For History and Biography Buffs: Daisy Dunn’s “The Shadow of Vesuvius:  A Life of Pliny”

Daisy Dunn’s brilliant literary biography, The Shadow of Vesuvius:  A Life of Pliny,  is a delightful read.  Although it may sound unlikely, this well-researched book is light and charming.

Actually, there were two Plinys, both influential Romans in the first century A.D.  They were Pliny the Elder, best known for his 37-volume encyclopedia, Historia Naturalis (Natural History), and his nephew Pliny, the author of nine books of literary letters.  In these letters,  Pliny (c. A.D. 61-c. 112)  chronicled historical and political events, ghost stories, court cases, a legend about a dolphin, senatorial scandals, and his interests in poetry and Stoic philosophy. He included his correspondence with the emperor Trajan.   

Pliny the Younger, known to us just as Pliny, is still popular today. (The letters translate well into English.)  Pliny’s hero was Cicero, but Pliny is a much less demanding writer.  His style is simple but elegant, and the letters are short, pointed essays.  His two letters to Tacitus about the eruption of Vesuvius in 79 A.D. are perhaps his most famous.  Pliny stayed home to study and read Livy when his uncle, Pliny the Elder, decided to sail from their home in Misenum to investigate the phenomenon of a strange cloud (like an umbrella pine) rising above a mountain.  (They did not know it was Vesuvius.)  Pliny the Elder died after going ashore to attempt to rescue terrified friends.  

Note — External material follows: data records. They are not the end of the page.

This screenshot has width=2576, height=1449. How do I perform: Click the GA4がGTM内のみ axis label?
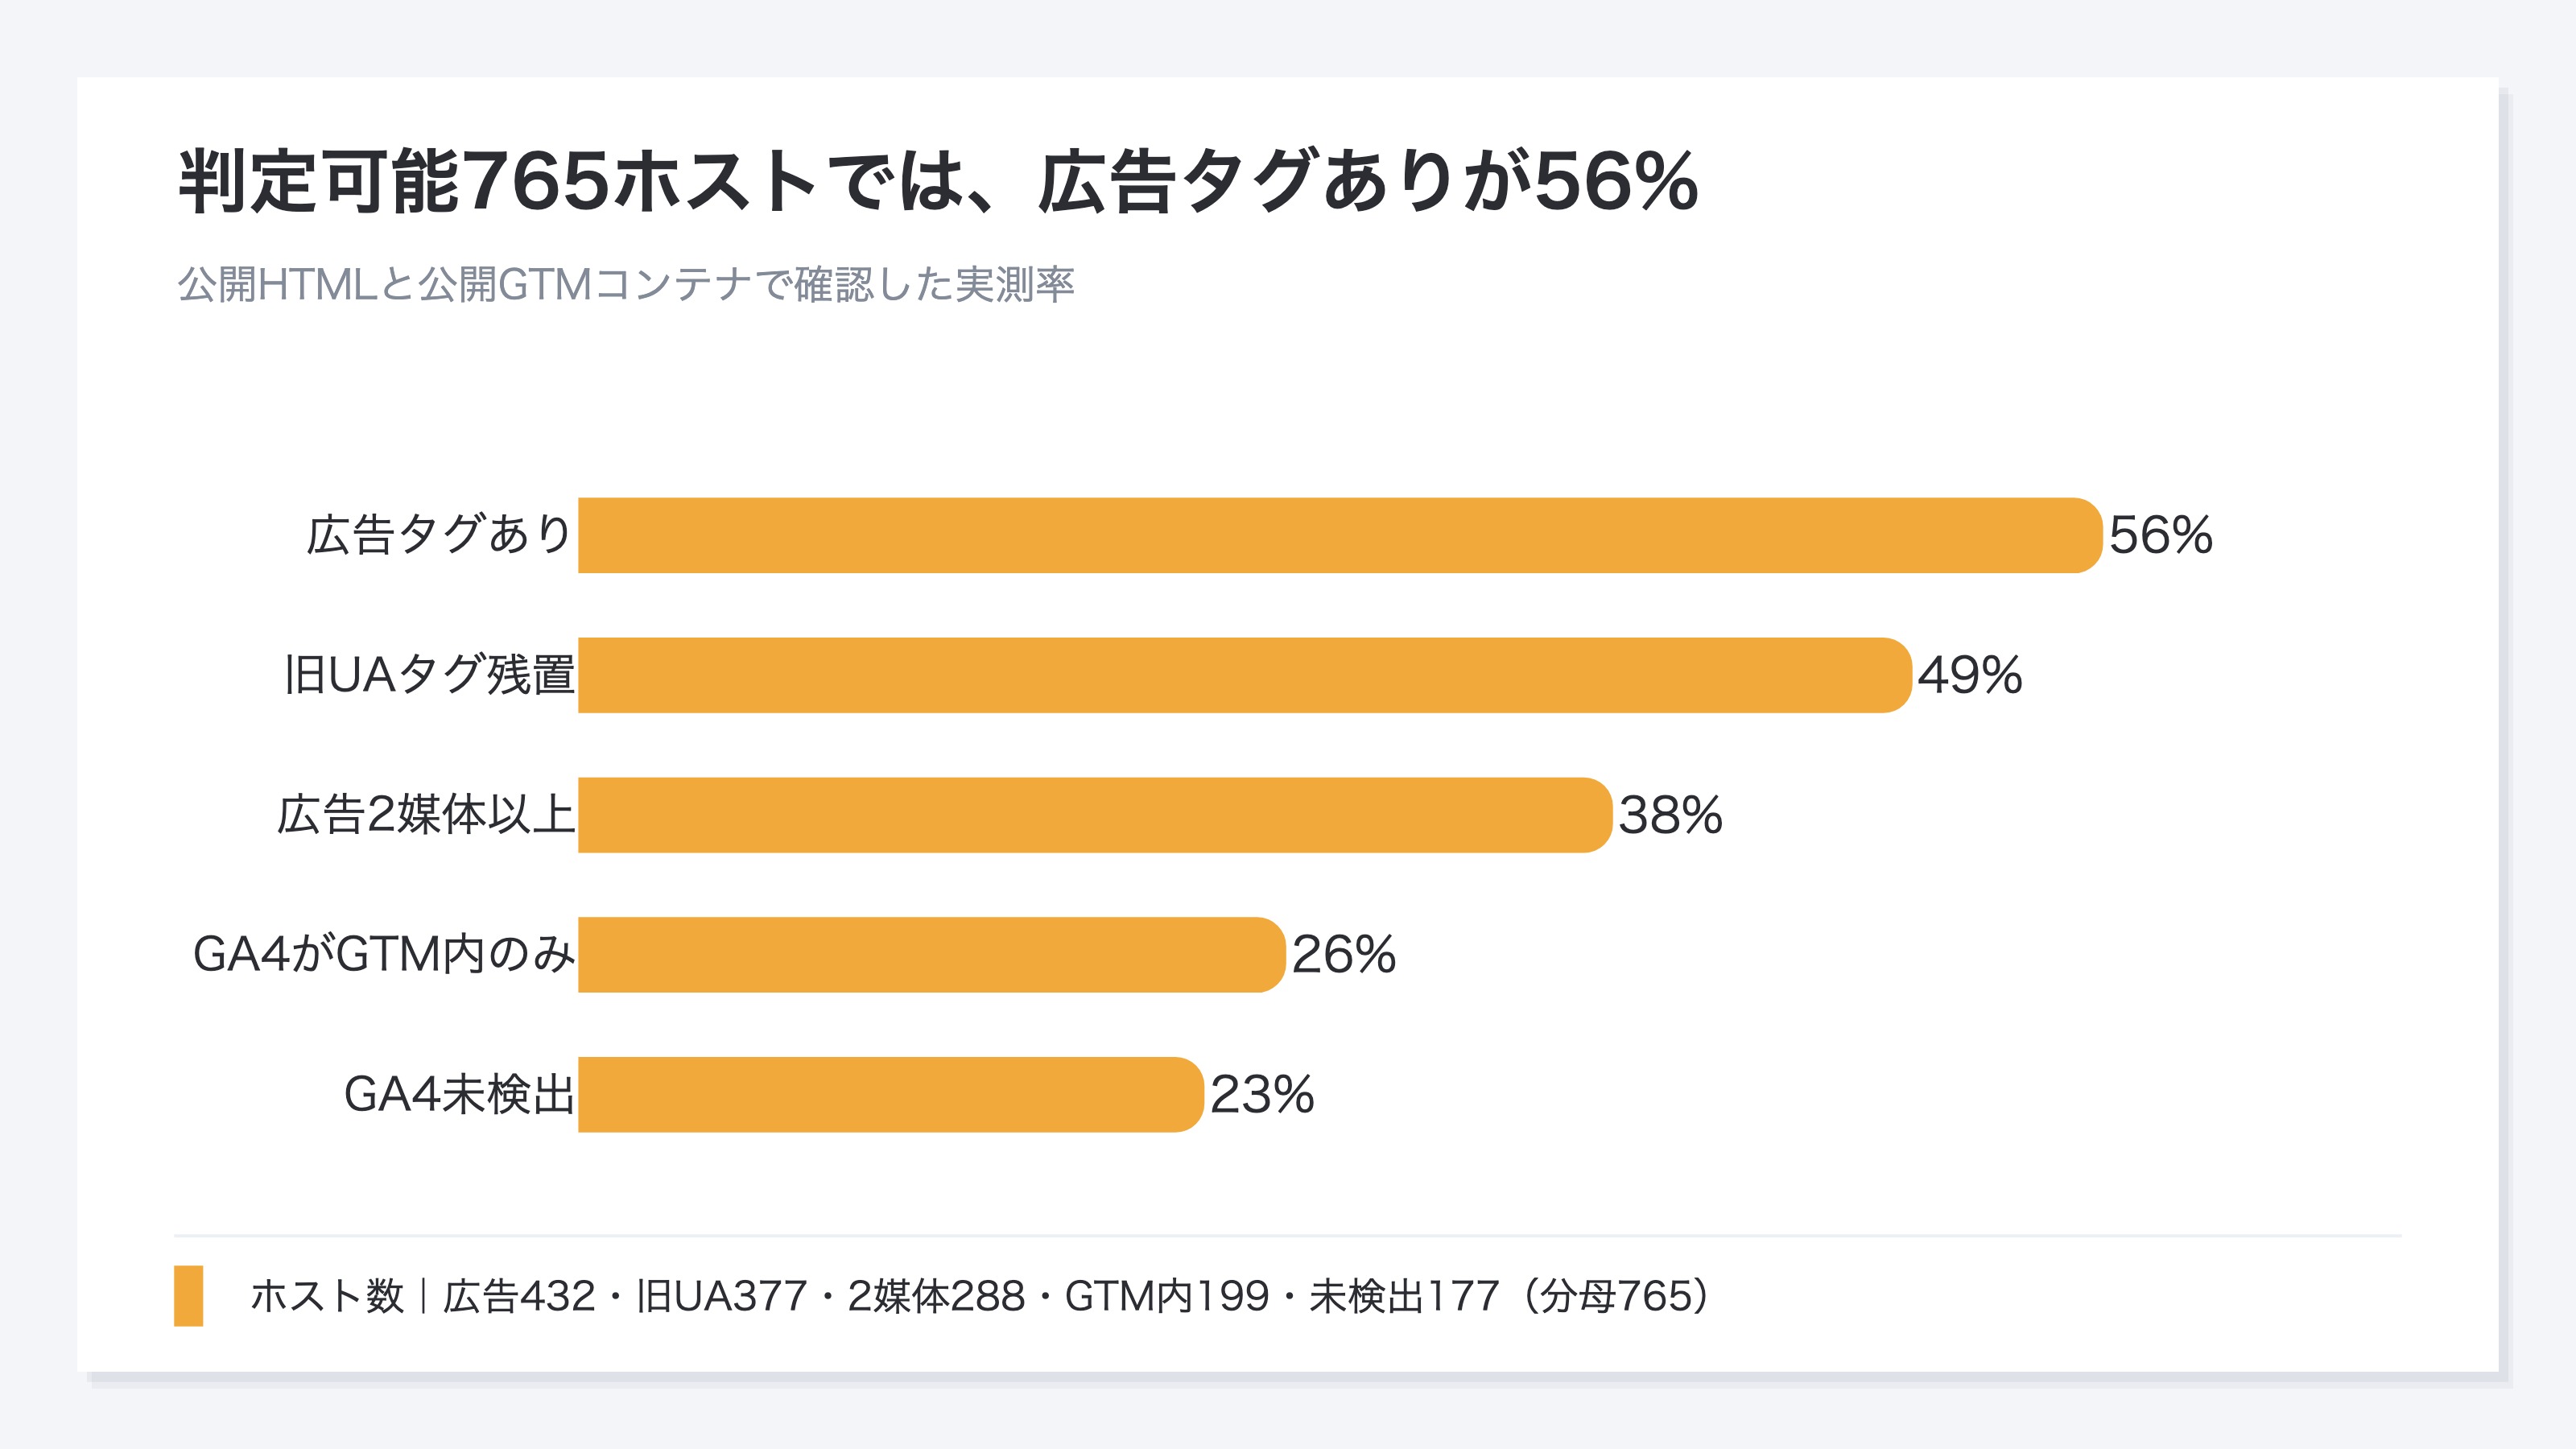click(x=384, y=955)
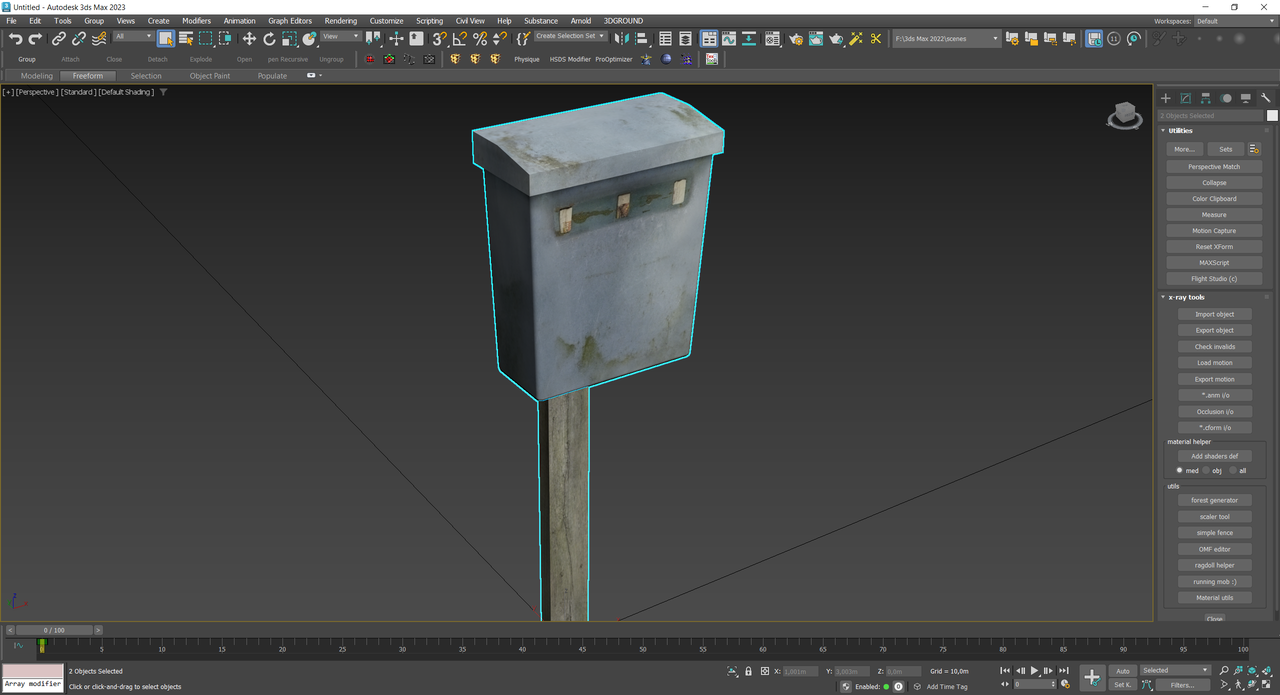Click the Reset XForm button
The image size is (1280, 695).
pos(1214,247)
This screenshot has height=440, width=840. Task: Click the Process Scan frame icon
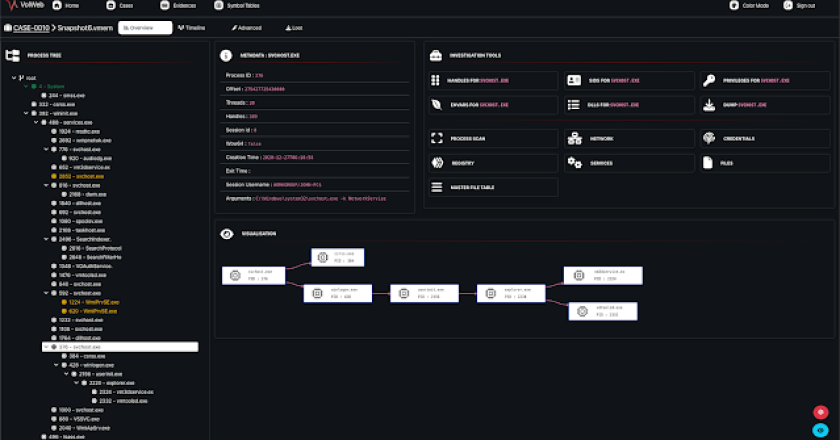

In the second letter, Pliny describes his own observations and experiences during the volcanic eruption.   When the tremors increased and the sky grew pitch-black, he and his mother fled in terror, and finally went off the road to escape a panicky crowd. When the sun finally appeared, the earth was pillowed with ashes.  But twenty years later, many of the towns destroyed by Vesuvius  had  been rebuilt and flourished

The British edition.

Dunn is fascinating on the subject of Pliny’s love of writing and the quiet life. During the festival of Saturnalia, a week of wine and banquets, he retired to his country villa and lived in sound-proof rooms. He was a lawyer and politician who preferred the quiet life; while at the villa he wrote poetry as well as letters. Later, he was was elected consul, the highest office in Rome, and served as governor of Bithynia, where he attempted to create a just system by which Christians could be tried.  (Nero had persecuted the Christians; Pliny and Trajan were more lenient.)

There is also much about Pliny’s side business in wine!

This book is so short you could easily read it over the holidays (240 pages of text, the rest notes).  One effortlessly absorbs history through anecdotes mixed with information, accounts of sizzling political scandals, vivid characterizations of Pliny and his uncle, explications of Stoic philosophy, and a lively consideration of contradictory interpretations of historical details.

I recommend you read it along with Pliny’s letters.   The two together would make a great gift.